The company reported a third-quarter net loss of $85 million, or 9 cents a share, compared with a loss of $175 million, or 20 cents a share, in the same quarter last year. Sales rose to $467 million from $361 million in the prior-year quarter.
Analysts polled by FactSet expected a per-share loss of 10 cents, on revenue of $480 million.
Net interest revenues jumped 96% to $251 million, helped by gains in interest-earning assets and higher interest rates overall. Robinhood earns interest revenues on things like margin loans to users and corporate cash.
But equities-trading revenue fell 13% to $27 million, while revenue from crypto trades tumbled 55% to $23 million. Options revenue was unchanged at $124 million. Monthly active users fell 16% to 10.3 million.
Shares slid 7% after hours on Tuesday. Still, the stock is up around 20% so far this year, amid a broader market recovery.

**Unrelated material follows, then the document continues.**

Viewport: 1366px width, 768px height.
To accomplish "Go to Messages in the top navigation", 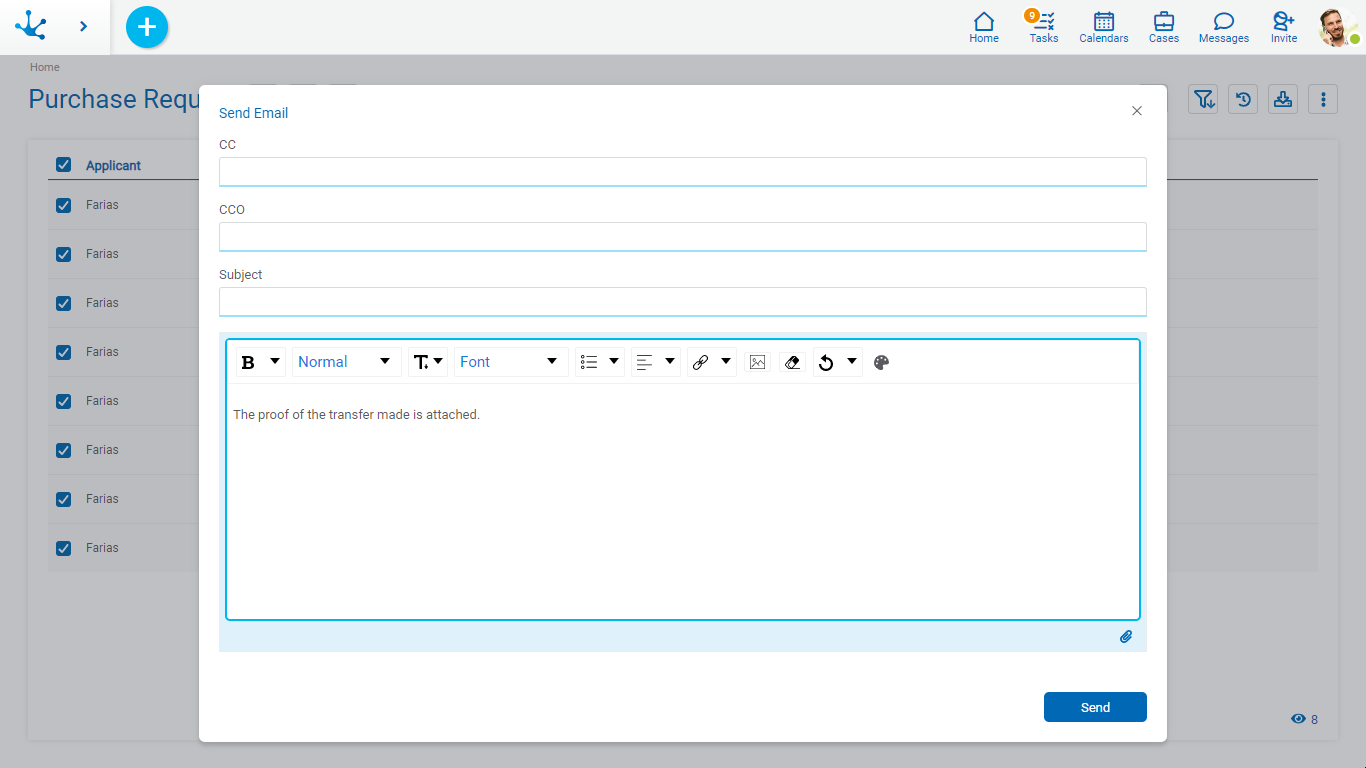I will [1223, 26].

Robinhood over the years has tried to offer more investment services for retail traders, expanding into crypto, IRAs and all-day trading. It also has ambitions to expand abroad. But even as markets rebound, monthly active users have largely trended lower over the past year, as the impacts of pandemic stimulus payments and 2021’s meme-stocks craze fade.
Robinhood also faces concerns about the return of student-loan payments after a pandemic-era pause and the impact of higher interest rates on borrowing, investing and spending.
Chief Executive Vlad Tenev, during a conference in September, said that nearly half of the company’s assets under custody were in accounts of people over the age of 40. And he said older customers “tend to put significant assets on the platform.”
He also said focusing on active or sophisticated traders, via products like Robinhood Gold — a service that offers extra data and 4.9% interest on uninvested brokerage cash — and retirement services has helped as rates rise.
Robinhood in September disclosed that it had spent more than $600 million to buy back shares the government seized from Sam Bankman-Fried, the founder of the crypto exchange FTX.
FTX imploded last year, leading to Bankman-Fried’s conviction this month on multiple counts related to fraud that cost customers billions of dollars. Bankman-Fried originally acquired the shares via Emergent Fidelity Technologies.